• [Work to be completed] For this listing, the lines between the one holding "Torre Universitaria (61, 2292)" and the one holding "Where to buy (1119, 2137)", inclusive, must be set down exactly.

• [Data supplied]
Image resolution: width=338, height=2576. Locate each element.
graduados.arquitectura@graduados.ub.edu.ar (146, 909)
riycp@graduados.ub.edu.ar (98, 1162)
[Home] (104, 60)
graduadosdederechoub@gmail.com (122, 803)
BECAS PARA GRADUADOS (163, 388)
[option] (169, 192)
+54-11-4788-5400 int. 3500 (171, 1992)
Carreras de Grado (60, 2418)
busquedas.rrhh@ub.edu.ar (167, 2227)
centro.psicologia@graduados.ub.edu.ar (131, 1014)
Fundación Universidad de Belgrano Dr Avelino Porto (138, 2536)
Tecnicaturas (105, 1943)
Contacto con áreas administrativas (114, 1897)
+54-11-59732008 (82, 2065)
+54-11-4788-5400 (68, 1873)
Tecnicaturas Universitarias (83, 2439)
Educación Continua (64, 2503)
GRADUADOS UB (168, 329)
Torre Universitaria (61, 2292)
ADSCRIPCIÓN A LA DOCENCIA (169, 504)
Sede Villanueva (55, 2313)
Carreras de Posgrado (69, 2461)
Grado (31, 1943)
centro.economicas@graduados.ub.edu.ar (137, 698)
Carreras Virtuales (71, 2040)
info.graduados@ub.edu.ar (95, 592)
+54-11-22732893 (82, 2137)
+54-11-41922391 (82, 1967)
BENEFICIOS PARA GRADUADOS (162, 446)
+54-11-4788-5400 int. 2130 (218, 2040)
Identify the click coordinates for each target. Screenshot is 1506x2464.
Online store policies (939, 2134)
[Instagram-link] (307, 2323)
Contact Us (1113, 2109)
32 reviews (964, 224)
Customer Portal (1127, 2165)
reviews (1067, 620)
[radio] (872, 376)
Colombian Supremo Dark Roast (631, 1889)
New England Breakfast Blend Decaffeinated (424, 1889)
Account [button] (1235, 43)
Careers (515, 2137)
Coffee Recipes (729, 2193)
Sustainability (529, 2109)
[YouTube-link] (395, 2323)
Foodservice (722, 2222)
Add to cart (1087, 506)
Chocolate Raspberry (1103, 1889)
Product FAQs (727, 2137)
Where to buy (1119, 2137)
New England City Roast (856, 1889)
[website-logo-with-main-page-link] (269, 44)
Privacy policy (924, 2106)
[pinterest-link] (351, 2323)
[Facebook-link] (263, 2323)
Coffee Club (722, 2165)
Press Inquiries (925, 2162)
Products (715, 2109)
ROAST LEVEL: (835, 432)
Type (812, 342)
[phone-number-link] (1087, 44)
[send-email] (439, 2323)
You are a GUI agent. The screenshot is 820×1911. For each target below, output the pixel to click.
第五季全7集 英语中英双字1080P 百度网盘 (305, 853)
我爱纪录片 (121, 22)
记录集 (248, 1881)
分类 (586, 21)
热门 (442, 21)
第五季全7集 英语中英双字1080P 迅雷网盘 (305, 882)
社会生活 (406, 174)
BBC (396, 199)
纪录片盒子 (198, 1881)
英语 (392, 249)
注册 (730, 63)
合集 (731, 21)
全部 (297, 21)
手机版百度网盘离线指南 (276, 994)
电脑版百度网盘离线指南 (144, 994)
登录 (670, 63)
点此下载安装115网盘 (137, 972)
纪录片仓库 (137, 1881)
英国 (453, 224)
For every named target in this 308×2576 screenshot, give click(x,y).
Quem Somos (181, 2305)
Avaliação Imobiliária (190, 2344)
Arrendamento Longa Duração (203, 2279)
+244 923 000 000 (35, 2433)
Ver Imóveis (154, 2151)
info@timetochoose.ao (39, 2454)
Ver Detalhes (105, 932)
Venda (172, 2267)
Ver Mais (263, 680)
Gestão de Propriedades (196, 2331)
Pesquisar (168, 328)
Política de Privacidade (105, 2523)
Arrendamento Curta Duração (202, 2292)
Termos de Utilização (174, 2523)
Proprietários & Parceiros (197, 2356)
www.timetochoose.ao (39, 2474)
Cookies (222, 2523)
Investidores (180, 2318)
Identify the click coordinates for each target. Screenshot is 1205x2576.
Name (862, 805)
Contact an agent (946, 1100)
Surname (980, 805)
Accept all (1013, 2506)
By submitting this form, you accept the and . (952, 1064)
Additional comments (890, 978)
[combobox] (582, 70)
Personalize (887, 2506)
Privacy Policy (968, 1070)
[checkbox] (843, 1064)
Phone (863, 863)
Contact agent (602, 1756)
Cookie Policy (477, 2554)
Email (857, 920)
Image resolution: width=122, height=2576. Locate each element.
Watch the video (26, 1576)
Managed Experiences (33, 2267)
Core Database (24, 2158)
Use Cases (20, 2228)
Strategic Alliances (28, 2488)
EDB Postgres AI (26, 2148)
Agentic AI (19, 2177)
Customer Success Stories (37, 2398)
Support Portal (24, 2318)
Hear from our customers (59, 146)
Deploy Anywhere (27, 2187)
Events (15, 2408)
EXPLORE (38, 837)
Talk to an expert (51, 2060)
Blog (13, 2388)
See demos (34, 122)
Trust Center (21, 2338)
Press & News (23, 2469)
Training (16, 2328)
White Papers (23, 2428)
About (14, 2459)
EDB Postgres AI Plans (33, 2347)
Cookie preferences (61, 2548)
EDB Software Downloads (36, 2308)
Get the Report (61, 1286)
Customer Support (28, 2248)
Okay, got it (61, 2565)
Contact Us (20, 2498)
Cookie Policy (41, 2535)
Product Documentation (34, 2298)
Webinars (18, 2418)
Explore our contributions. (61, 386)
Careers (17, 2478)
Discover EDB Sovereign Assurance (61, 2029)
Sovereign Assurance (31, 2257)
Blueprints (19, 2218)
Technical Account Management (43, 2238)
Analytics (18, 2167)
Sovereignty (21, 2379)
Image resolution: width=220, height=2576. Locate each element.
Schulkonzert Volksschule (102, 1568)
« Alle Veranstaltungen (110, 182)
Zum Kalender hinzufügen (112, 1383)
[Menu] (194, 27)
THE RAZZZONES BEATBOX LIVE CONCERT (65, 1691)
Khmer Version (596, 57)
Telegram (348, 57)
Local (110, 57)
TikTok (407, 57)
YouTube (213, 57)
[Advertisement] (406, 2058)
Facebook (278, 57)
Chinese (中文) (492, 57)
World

• [Reply]
Torre Universitaria (61, 2292)
ADSCRIPCIÓN A LA DOCENCIA (169, 504)
Sede Villanueva (55, 2313)
Carreras de Posgrado (69, 2461)
Grado (31, 1943)
centro.economicas@graduados.ub.edu.ar (137, 698)
Carreras Virtuales (71, 2040)
info.graduados@ub.edu.ar (95, 592)
+54-11-22732893 (82, 2137)
+54-11-41922391 (82, 1967)
BENEFICIOS PARA GRADUADOS (162, 446)
+54-11-4788-5400 int. 2130 (218, 2040)
Identify the click coordinates for each target. Screenshot is 1506x2464.
Online store policies (939, 2134)
[Instagram-link] (307, 2323)
Contact Us (1113, 2109)
32 reviews (964, 224)
Customer Portal (1127, 2165)
reviews (1067, 620)
[radio] (872, 376)
Colombian Supremo Dark Roast (631, 1889)
New England Breakfast Blend Decaffeinated (424, 1889)
Account [button] (1235, 43)
Careers (515, 2137)
Coffee Recipes (729, 2193)
Sustainability (529, 2109)
[YouTube-link] (395, 2323)
Foodservice (722, 2222)
Add to cart (1087, 506)
Chocolate Raspberry (1103, 1889)
Product FAQs (727, 2137)
Where to buy (1119, 2137)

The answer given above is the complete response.